## REQUIRED ACTION
Each line of the records that holds "Given" should be shown in full.

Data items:
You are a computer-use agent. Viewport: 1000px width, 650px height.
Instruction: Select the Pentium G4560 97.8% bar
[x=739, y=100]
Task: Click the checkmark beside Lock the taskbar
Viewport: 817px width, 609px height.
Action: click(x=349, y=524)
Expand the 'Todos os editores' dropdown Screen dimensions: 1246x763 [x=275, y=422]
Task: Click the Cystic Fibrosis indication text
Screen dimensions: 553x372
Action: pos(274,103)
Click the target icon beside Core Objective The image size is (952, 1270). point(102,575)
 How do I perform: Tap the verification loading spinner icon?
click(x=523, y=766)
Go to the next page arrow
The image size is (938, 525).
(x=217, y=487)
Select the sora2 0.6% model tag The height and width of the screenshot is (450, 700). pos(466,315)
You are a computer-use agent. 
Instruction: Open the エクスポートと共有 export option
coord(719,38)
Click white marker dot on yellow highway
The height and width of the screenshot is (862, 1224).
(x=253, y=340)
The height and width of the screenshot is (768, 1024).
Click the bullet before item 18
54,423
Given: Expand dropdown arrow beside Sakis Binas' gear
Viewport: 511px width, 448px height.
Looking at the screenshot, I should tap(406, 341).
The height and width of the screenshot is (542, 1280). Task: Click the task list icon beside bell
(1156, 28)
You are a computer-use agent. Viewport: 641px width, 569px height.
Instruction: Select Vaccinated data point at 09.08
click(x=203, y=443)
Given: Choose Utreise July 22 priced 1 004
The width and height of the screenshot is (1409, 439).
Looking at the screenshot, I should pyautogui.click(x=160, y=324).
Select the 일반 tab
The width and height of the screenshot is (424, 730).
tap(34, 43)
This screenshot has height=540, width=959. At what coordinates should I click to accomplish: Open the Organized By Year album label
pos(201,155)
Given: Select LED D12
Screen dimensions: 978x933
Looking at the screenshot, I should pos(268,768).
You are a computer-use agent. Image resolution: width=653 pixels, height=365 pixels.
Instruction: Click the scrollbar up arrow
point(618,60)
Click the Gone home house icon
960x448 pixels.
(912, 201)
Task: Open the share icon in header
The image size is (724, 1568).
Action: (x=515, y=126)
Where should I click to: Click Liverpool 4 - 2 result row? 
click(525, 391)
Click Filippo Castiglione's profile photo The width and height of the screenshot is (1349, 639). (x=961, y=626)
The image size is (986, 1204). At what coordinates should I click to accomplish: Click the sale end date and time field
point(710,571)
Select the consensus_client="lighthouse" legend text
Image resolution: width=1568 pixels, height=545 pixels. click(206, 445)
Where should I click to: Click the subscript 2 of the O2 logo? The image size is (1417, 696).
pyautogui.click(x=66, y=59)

## ANSWER TO THIS TASK
Given: Expand dropdown arrow beside Sakis Binas' gear
Given: Choose Utreise July 22 priced 1 004
Given: Select LED D12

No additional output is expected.